By Maria Golovnina
BISHKEK (Reuters) - Kyrgyzstan's interim rulers sent troops on Tuesday to quell ethnic violence that has threatened their fragile grip on the Central Asian state after the overthrow of President Kurmanbek Bakiyev.
Defiant Bakiyev loyalists in the south and lawlessness on the fringes of the capital Bishkek are challenging efforts to restore order after an April 7 uprising that ousted the president and left at least 85 people dead.
Belarus said on Tuesday that Bakiyev was now in Minsk, having fled to Kazakhstan last week. Russia said Kyrgyzstan, host to Russian and U.S. military bases, faced anarchy and warned of regional consequences.
In a show of strength, the government deployed 300 troops and police to intercept a crowd of several hundred men looting and trying to seize land belonging to Meskhetian Turks and Russians on the outskirts of Bishkek.
The clashes, in which five people died overnight, have raised the specter of ethnic violence in the Muslim nation where ethnic confrontation has otherwise been traditionally rare.
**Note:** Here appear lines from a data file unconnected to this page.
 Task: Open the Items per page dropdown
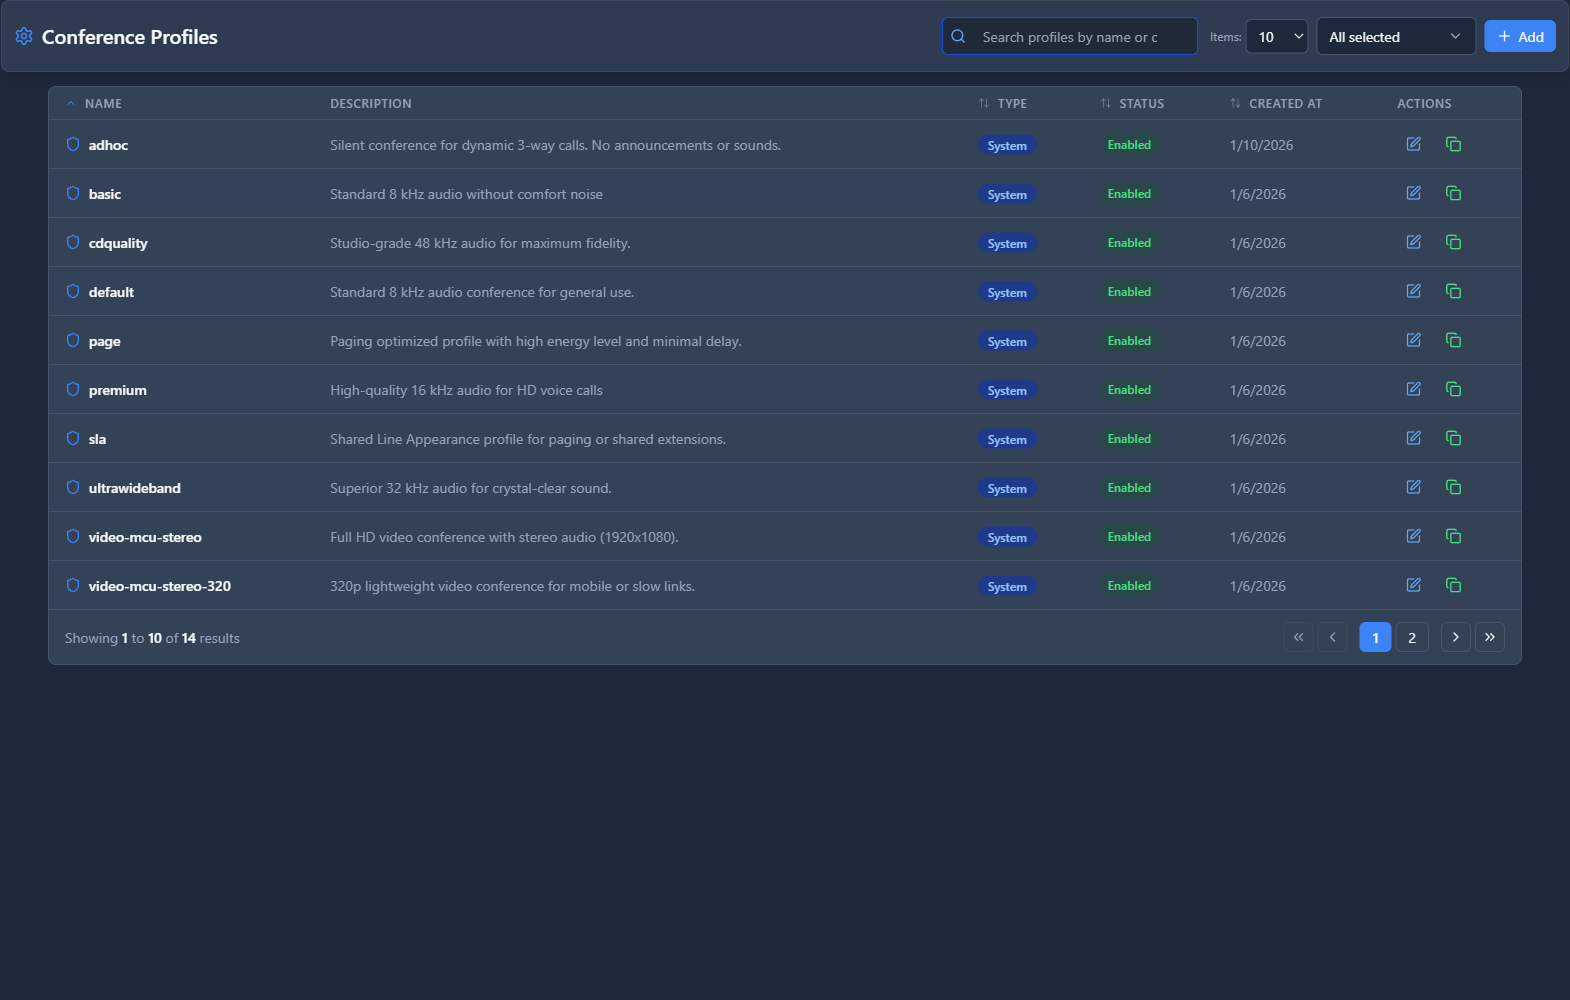point(1276,37)
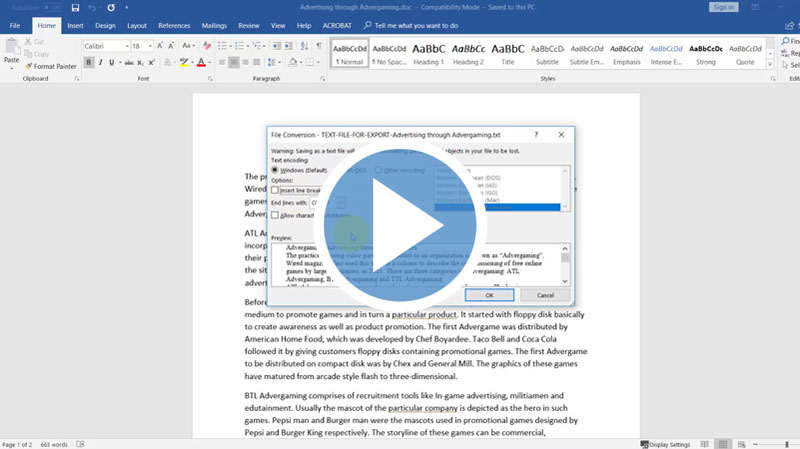This screenshot has width=800, height=449.
Task: Click the red Font Color swatch button
Action: [202, 62]
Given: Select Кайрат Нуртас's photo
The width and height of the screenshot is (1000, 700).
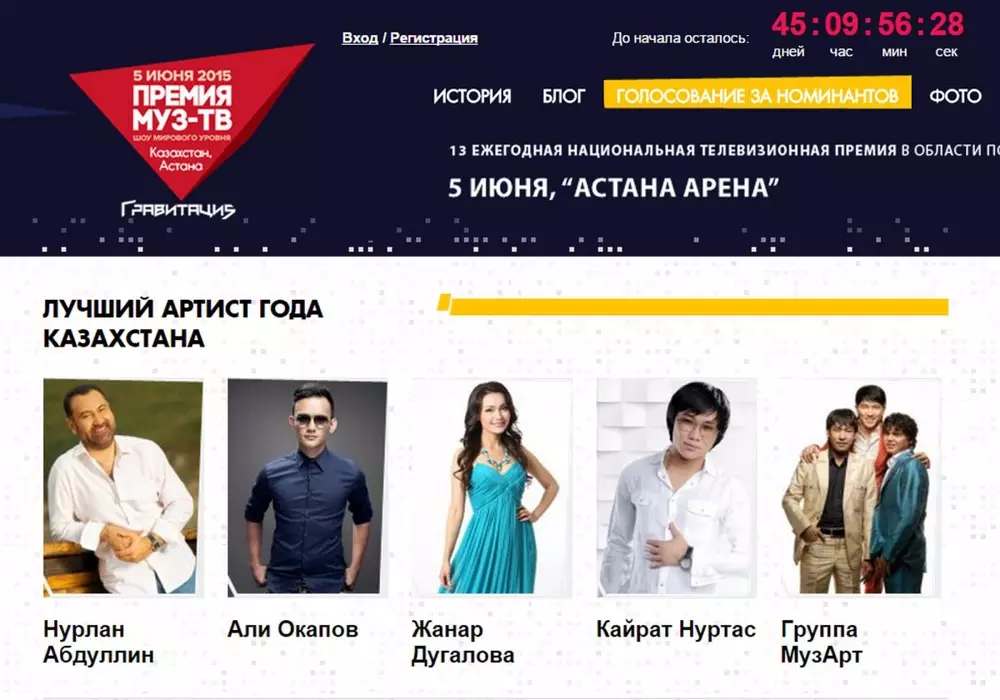Looking at the screenshot, I should 676,488.
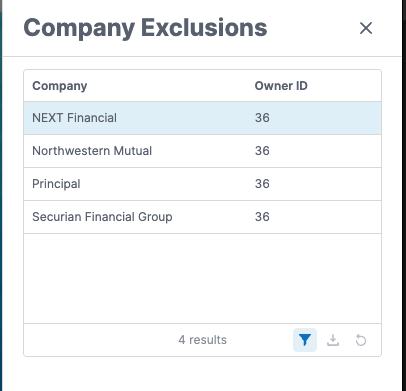This screenshot has height=391, width=406.
Task: Click empty table area below Securian Financial Group
Action: [202, 278]
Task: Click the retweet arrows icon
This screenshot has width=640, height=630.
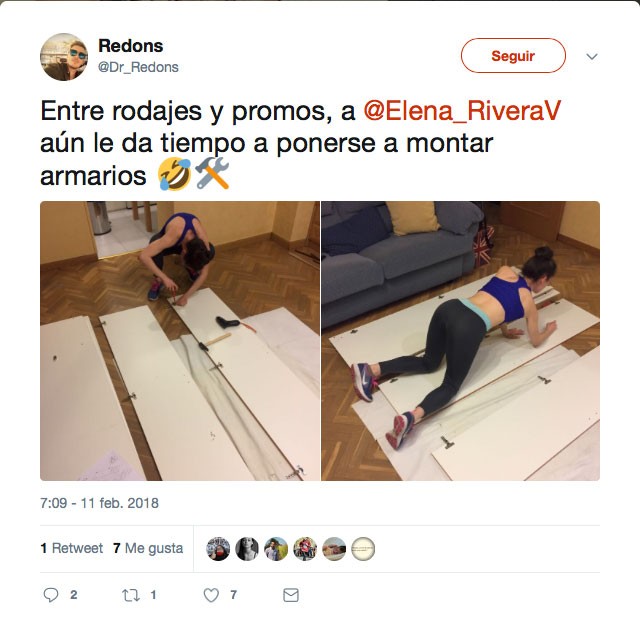Action: click(131, 595)
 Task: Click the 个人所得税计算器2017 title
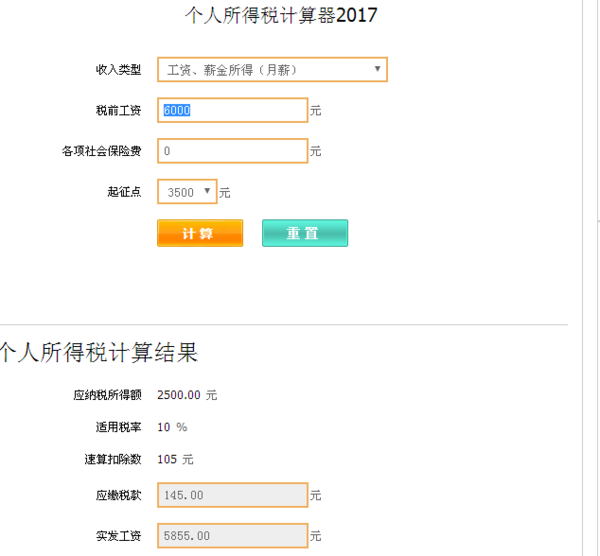pos(283,15)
One villager in Mayevka, scene of the worst attacks, pointed to blood stains on the ground where a Turk was killed trying to defend his property against 100 Kyrgyz attackers.
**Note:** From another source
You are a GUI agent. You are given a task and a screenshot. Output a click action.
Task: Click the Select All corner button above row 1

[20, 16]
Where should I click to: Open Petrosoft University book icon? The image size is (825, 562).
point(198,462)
"Everyone ran away but he put up resistance. So they stabbed him to death with knives and hayforks," said Alik Aliyev, a neighbor and also an ethnic Turk.
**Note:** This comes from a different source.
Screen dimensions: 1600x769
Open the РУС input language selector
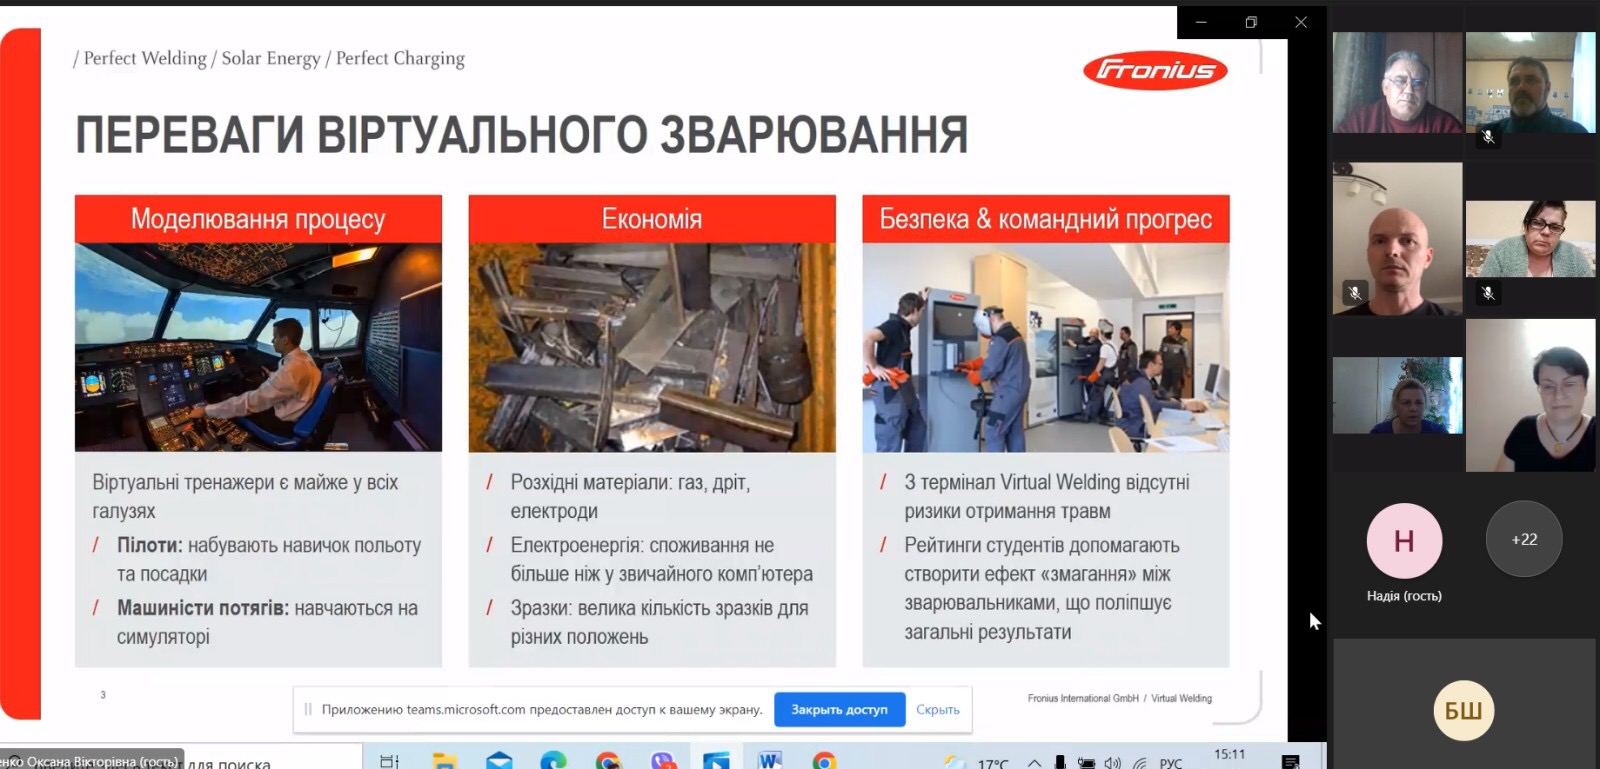pos(1170,763)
Kyrgyzstan's Meskhetian Turks are originally from Georgia, but were deported to Central Asia by Soviet leader Josef Stalin.
Continued instability in Kyrgyzstan is a worry for Russia and the United States, which earlier curtailed operations at its Kyrgyz military air base supplying operations in Afghanistan.
"The government is currently non-existent, it's not there," Russian President Dmitry Medvedev said on Monday in Moscow.
"We count on the interim government to take necessary and sufficient steps (to restore it). Because in this case anarchy will gravely hit the people of Kyrgyzstan and its neighbors".
ETHNIC ATTACKS
In the lush, hilly outskirts of Bishkek, a military helicopter roared low overhead as troops confronted the rioters, who dispersed into nearby villages after an hour-long standoff.
Scenes of lawlessness persisted in the capital Bishkek, with hundreds of vigilantes gathering on the main city square to organize a resistance movement against looters.
Witnesses said marauding crowds were spotted in various parts of Bishkek, a Soviet-style city surrounded by mountains.
Many villagers had fled their homes overnight to escape the violence. Locals said attackers were targeting Turkish and Russian homes because they are seen as more wealthy.
In the morning, smoldering rubble and smoke-blackened huts lined the potholed streets of the Mayevka suburbs, as villagers trickled back to pick through the rubble of their ruined homes.
The new authorities have pledged to quickly restore order and initiate democratic reforms and hold free parliamentary and presidential elections in September or October.
But they face tough resistance in Jalalabad, a southern city in Bakiyev's tribal heartland, where Bakiyev loyalists have effectively seized power and installed a pro-Bakiyev governor.
The Organization for Security and Cooperation in Europe, which helped mediate Bakiyev's departure to Kazakhstan last week, urged Kyrgyzstan's interim leaders to act fast to enforce the rule of law and address urgent social and economic problems.
Uzbek strongman Islam Karimov, who has ruled Uzbekistan with an iron fist since 1989, said such events create "the illusion that it is very simple to overthrow any legal form of leadership or government".
"Take it from me," he said after meeting Medvedev in Moscow, "in Uzbekistan, no one is delightedly following the actions of the 'freedom-loving' Kyrgyz people. You can take my word for that".